Listing from a pointing dataset
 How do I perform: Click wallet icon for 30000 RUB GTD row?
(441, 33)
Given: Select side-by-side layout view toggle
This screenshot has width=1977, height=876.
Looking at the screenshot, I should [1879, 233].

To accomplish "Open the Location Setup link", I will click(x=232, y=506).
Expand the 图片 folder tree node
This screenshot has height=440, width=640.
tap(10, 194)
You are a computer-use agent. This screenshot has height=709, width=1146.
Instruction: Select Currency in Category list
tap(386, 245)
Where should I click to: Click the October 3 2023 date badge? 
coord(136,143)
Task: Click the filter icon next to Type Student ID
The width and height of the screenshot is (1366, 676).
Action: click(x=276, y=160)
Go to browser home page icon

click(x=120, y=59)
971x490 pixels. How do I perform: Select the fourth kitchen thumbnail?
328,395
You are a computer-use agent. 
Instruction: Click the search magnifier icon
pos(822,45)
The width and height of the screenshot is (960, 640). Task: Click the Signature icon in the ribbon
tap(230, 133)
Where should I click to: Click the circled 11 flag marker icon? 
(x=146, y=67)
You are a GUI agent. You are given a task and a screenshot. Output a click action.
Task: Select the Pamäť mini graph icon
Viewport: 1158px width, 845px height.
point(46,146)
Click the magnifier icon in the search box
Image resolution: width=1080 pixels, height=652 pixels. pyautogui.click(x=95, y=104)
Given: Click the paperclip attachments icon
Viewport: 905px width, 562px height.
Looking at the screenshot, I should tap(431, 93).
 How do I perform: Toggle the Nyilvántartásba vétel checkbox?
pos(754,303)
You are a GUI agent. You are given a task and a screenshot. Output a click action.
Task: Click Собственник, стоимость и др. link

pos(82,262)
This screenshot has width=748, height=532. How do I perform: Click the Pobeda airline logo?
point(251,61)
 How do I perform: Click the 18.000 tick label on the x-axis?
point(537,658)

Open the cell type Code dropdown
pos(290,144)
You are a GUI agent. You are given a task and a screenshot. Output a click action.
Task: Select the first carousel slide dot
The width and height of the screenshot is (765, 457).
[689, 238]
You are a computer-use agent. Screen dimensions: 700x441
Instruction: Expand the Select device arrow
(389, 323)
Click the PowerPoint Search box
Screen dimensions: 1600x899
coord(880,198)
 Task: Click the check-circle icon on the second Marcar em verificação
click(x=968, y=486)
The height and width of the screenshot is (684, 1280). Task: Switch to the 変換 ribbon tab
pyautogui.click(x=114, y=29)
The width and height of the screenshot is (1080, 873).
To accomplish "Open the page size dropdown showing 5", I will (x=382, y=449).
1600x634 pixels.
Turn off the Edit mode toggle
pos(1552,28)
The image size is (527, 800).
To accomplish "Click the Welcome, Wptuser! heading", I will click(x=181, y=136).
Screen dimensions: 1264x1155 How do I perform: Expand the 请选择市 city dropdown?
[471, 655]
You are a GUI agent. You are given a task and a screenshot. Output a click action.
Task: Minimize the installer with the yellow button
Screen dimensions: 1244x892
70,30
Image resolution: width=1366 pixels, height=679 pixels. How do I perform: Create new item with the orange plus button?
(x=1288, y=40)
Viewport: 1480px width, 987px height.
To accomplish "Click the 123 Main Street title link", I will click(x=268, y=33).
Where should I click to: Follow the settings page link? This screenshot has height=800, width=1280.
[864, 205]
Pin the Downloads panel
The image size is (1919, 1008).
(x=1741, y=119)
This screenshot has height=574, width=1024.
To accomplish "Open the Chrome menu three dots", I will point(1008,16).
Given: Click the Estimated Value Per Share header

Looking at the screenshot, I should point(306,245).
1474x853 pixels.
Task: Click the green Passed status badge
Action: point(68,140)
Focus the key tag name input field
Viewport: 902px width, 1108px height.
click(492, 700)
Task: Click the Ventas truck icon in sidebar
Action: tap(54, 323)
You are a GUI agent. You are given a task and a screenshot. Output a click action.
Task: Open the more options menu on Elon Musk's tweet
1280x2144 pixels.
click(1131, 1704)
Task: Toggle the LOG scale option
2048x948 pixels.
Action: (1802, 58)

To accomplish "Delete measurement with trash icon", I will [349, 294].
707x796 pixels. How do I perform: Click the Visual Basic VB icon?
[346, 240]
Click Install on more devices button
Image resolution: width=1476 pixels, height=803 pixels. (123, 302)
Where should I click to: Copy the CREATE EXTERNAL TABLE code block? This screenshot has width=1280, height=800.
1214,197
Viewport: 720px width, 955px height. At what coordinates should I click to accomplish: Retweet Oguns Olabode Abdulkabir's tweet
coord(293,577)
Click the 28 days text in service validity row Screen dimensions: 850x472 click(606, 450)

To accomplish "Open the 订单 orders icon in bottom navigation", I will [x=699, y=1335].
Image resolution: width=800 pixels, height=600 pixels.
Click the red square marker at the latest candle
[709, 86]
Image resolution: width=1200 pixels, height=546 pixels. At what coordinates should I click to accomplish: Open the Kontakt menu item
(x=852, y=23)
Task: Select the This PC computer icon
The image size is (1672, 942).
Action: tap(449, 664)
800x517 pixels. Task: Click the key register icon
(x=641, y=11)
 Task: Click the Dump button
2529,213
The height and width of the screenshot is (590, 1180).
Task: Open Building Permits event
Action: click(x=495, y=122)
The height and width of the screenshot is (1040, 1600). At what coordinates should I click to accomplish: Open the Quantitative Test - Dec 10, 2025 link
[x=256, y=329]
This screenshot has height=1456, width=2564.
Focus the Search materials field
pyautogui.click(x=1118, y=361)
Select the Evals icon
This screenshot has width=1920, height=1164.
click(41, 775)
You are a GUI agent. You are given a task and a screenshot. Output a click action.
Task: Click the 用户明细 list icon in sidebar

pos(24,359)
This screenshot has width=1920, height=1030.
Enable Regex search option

TASK INSTRUCTIONS: Recast the listing above as a Markdown table with the columns Row and Line. Give each nonblank line its own row, numbered in order, and leave out the blank lines.

REPLY TO THE EXERCISE:
| Row | Line |
|---|---|
| 1 |  How do I perform: Click wallet icon for 30000 RUB GTD row? |
| 2 | (441, 33) |
| 3 | Given: Select side-by-side layout view toggle |
| 4 | This screenshot has width=1977, height=876. |
| 5 | Looking at the screenshot, I should [1879, 233]. |
| 6 | To accomplish "Open the Location Setup link", I will click(x=232, y=506). |
| 7 | Expand the 图片 folder tree node |
| 8 | This screenshot has height=440, width=640. |
| 9 | tap(10, 194) |
| 10 | You are a computer-use agent. This screenshot has height=709, width=1146. |
| 11 | Instruction: Select Currency in Category list |
| 12 | tap(386, 245) |
| 13 | Where should I click to: Click the October 3 2023 date badge?  |
| 14 | coord(136,143) |
| 15 | Task: Click the filter icon next to Type Student ID |
| 16 | The width and height of the screenshot is (1366, 676). |
| 17 | Action: click(x=276, y=160) |
| 18 | Go to browser home page icon |
| 19 | click(x=120, y=59) |
| 20 | 971x490 pixels. How do I perform: Select the fourth kitchen thumbnail? |
| 21 | 328,395 |
| 22 | You are a computer-use agent.  |
| 23 | Instruction: Click the search magnifier icon |
| 24 | pos(822,45) |
| 25 | The width and height of the screenshot is (960, 640). Task: Click the Signature icon in the ribbon |
| 26 | tap(230, 133) |
| 27 | Where should I click to: Click the circled 11 flag marker icon?  |
| 28 | (x=146, y=67) |
| 29 | You are a GUI agent. You are given a task and a screenshot. Output a click action. |
| 30 | Task: Select the Pamäť mini graph icon |
| 31 | Viewport: 1158px width, 845px height. |
| 32 | point(46,146) |
| 33 | Click the magnifier icon in the search box |
| 34 | Image resolution: width=1080 pixels, height=652 pixels. pyautogui.click(x=95, y=104) |
| 35 | Given: Click the paperclip attachments icon |
| 36 | Viewport: 905px width, 562px height. |
| 37 | Looking at the screenshot, I should tap(431, 93). |
| 38 |  How do I perform: Toggle the Nyilvántartásba vétel checkbox? |
| 39 | pos(754,303) |
| 40 | You are a GUI agent. You are given a task and a screenshot. Output a click action. |
| 41 | Task: Click Собственник, стоимость и др. link |
| 42 | pos(82,262) |
| 43 | This screenshot has width=748, height=532. How do I perform: Click the Pobeda airline logo? |
| 44 | point(251,61) |
| 45 |  How do I perform: Click the 18.000 tick label on the x-axis? |
| 46 | point(537,658) |
| 47 | Open the cell type Code dropdown |
| 48 | pos(290,144) |
| 49 | You are a GUI agent. You are given a task and a screenshot. Output a click action. |
| 50 | Task: Select the first carousel slide dot |
| 51 | The width and height of the screenshot is (765, 457). |
| 52 | [689, 238] |
| 53 | You are a computer-use agent. Screen dimensions: 700x441 |
| 54 | Instruction: Expand the Select device arrow |
| 55 | (389, 323) |
| 56 | Click the PowerPoint Search box |
| 57 | Screen dimensions: 1600x899 |
| 58 | coord(880,198) |
| 59 |  Task: Click the check-circle icon on the second Marcar em verificação |
| 60 | click(x=968, y=486) |
| 61 | The height and width of the screenshot is (684, 1280). Task: Switch to the 変換 ribbon tab |
| 62 | pyautogui.click(x=114, y=29) |
| 63 | The width and height of the screenshot is (1080, 873). |
| 64 | To accomplish "Open the page size dropdown showing 5", I will (x=382, y=449). |
| 65 | 1600x634 pixels. |
| 66 | Turn off the Edit mode toggle |
| 67 | pos(1552,28) |
| 68 | The image size is (527, 800). |
| 69 | To accomplish "Click the Welcome, Wptuser! heading", I will click(x=181, y=136). |
| 70 | Screen dimensions: 1264x1155 How do I perform: Expand the 请选择市 city dropdown? |
| 71 | [471, 655] |
| 72 | You are a GUI agent. You are given a task and a screenshot. Output a click action. |
| 73 | Task: Minimize the installer with the yellow button |
| 74 | Screen dimensions: 1244x892 |
| 75 | 70,30 |
| 76 | Image resolution: width=1366 pixels, height=679 pixels. How do I perform: Create new item with the orange plus button? |
| 77 | (x=1288, y=40) |
| 78 | Viewport: 1480px width, 987px height. |
| 79 | To accomplish "Click the 123 Main Street title link", I will click(x=268, y=33). |
| 80 | Where should I click to: Follow the settings page link? This screenshot has height=800, width=1280. |
| 81 | [864, 205] |
| 82 | Pin the Downloads panel |
| 83 | The image size is (1919, 1008). |
| 84 | (x=1741, y=119) |
| 85 | This screenshot has height=574, width=1024. |
| 86 | To accomplish "Open the Chrome menu three dots", I will point(1008,16). |
| 87 | Given: Click the Estimated Value Per Share header |
| 88 | Looking at the screenshot, I should point(306,245). |
| 89 | 1474x853 pixels. |
| 90 | Task: Click the green Passed status badge |
| 91 | Action: point(68,140) |
| 92 | Focus the key tag name input field |
| 93 | Viewport: 902px width, 1108px height. |
| 94 | click(492, 700) |
| 95 | Task: Click the Ventas truck icon in sidebar |
| 96 | Action: tap(54, 323) |
| 97 | You are a GUI agent. You are given a task and a screenshot. Output a click action. |
| 98 | Task: Open the more options menu on Elon Musk's tweet |
| 99 | 1280x2144 pixels. |
| 100 | click(1131, 1704) |
| 101 | Task: Toggle the LOG scale option |
| 102 | 2048x948 pixels. |
| 103 | Action: (1802, 58) |
| 104 | To accomplish "Delete measurement with trash icon", I will [349, 294]. |
| 105 | 707x796 pixels. How do I perform: Click the Visual Basic VB icon? |
| 106 | [346, 240] |
| 107 | Click Install on more devices button |
| 108 | Image resolution: width=1476 pixels, height=803 pixels. (123, 302) |
| 109 | Where should I click to: Copy the CREATE EXTERNAL TABLE code block? This screenshot has width=1280, height=800. |
| 110 | 1214,197 |
| 111 | Viewport: 720px width, 955px height. At what coordinates should I click to accomplish: Retweet Oguns Olabode Abdulkabir's tweet |
| 112 | coord(293,577) |
| 113 | Click the 28 days text in service validity row Screen dimensions: 850x472 click(606, 450) |
| 114 | To accomplish "Open the 订单 orders icon in bottom navigation", I will [x=699, y=1335]. |
| 115 | Image resolution: width=800 pixels, height=600 pixels. |
| 116 | Click the red square marker at the latest candle |
| 117 | [709, 86] |
| 118 | Image resolution: width=1200 pixels, height=546 pixels. At what coordinates should I click to accomplish: Open the Kontakt menu item |
| 119 | (x=852, y=23) |
| 120 | Task: Select the This PC computer icon |
| 121 | The image size is (1672, 942). |
| 122 | Action: tap(449, 664) |
| 123 | 800x517 pixels. Task: Click the key register icon |
| 124 | (x=641, y=11) |
| 125 |  Task: Click the Dump button |
| 126 | 2529,213 |
| 127 | The height and width of the screenshot is (590, 1180). |
| 128 | Task: Open Building Permits event |
| 129 | Action: click(x=495, y=122) |
| 130 | The height and width of the screenshot is (1040, 1600). At what coordinates should I click to accomplish: Open the Quantitative Test - Dec 10, 2025 link |
| 131 | [x=256, y=329] |
| 132 | This screenshot has height=1456, width=2564. |
| 133 | Focus the Search materials field |
| 134 | pyautogui.click(x=1118, y=361) |
| 135 | Select the Evals icon |
| 136 | This screenshot has width=1920, height=1164. |
| 137 | click(41, 775) |
| 138 | You are a GUI agent. You are given a task and a screenshot. Output a click action. |
| 139 | Task: Click the 用户明细 list icon in sidebar |
| 140 | pos(24,359) |
| 141 | This screenshot has width=1920, height=1030. |
| 142 | Enable Regex search option |